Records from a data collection
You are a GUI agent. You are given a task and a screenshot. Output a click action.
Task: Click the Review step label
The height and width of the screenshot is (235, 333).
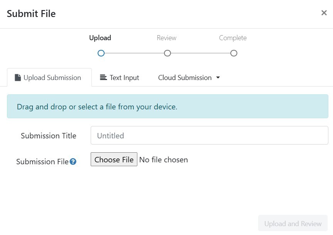pos(167,38)
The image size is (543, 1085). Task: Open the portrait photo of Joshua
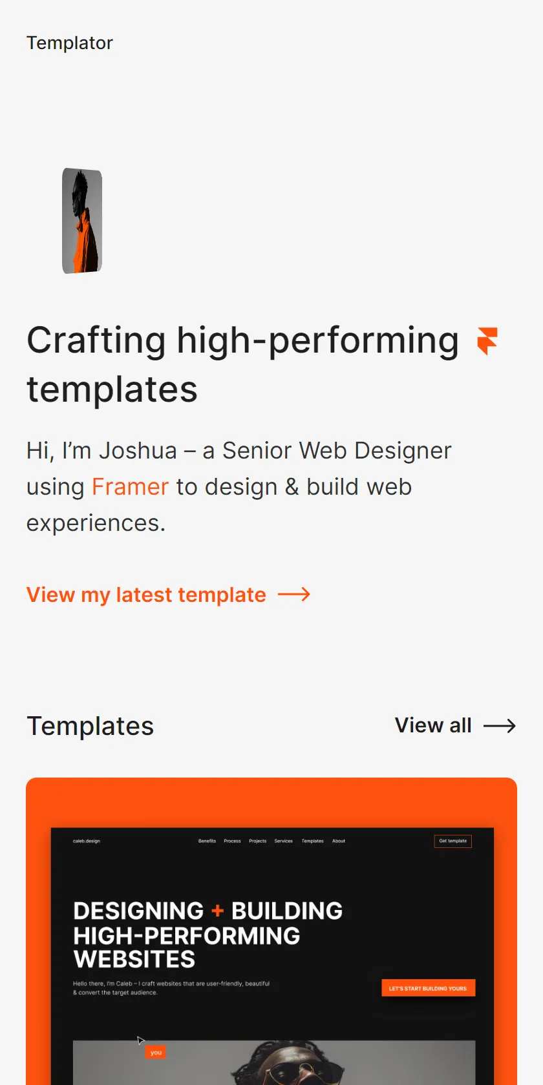click(82, 221)

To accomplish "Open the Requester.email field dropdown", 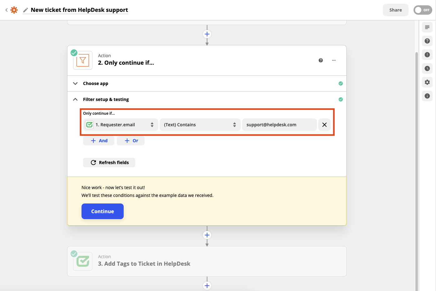I will tap(121, 125).
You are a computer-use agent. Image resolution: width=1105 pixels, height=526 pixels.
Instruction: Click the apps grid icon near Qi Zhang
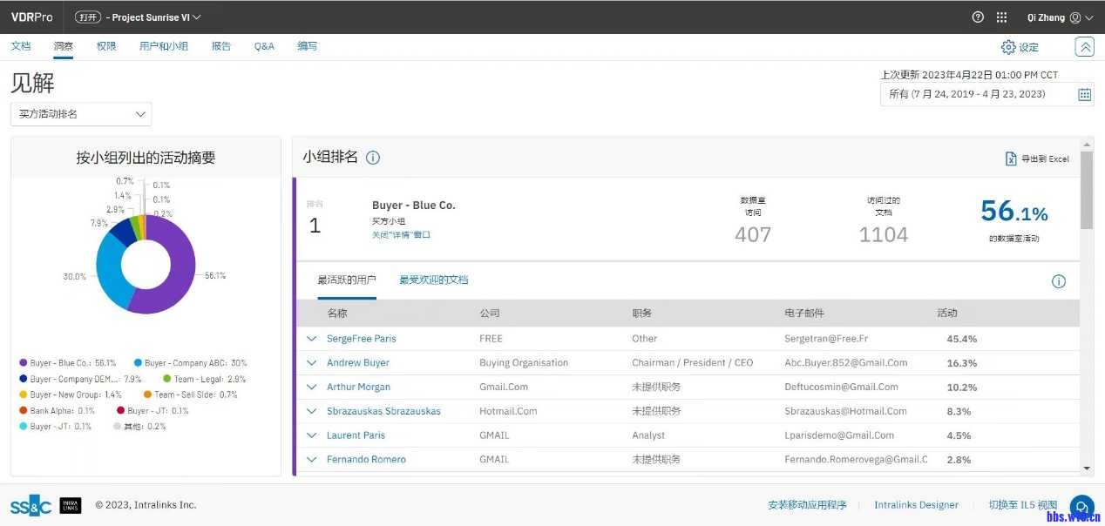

* Brief: The expected answer is a copy of every line in the entries that holds the word "agent".

* Written answer:
You are a GUI agent. You are given a task and a screenshot. Output a click action.
You are a computer-use agent. Image resolution: width=1105 pixels, height=526 pixels.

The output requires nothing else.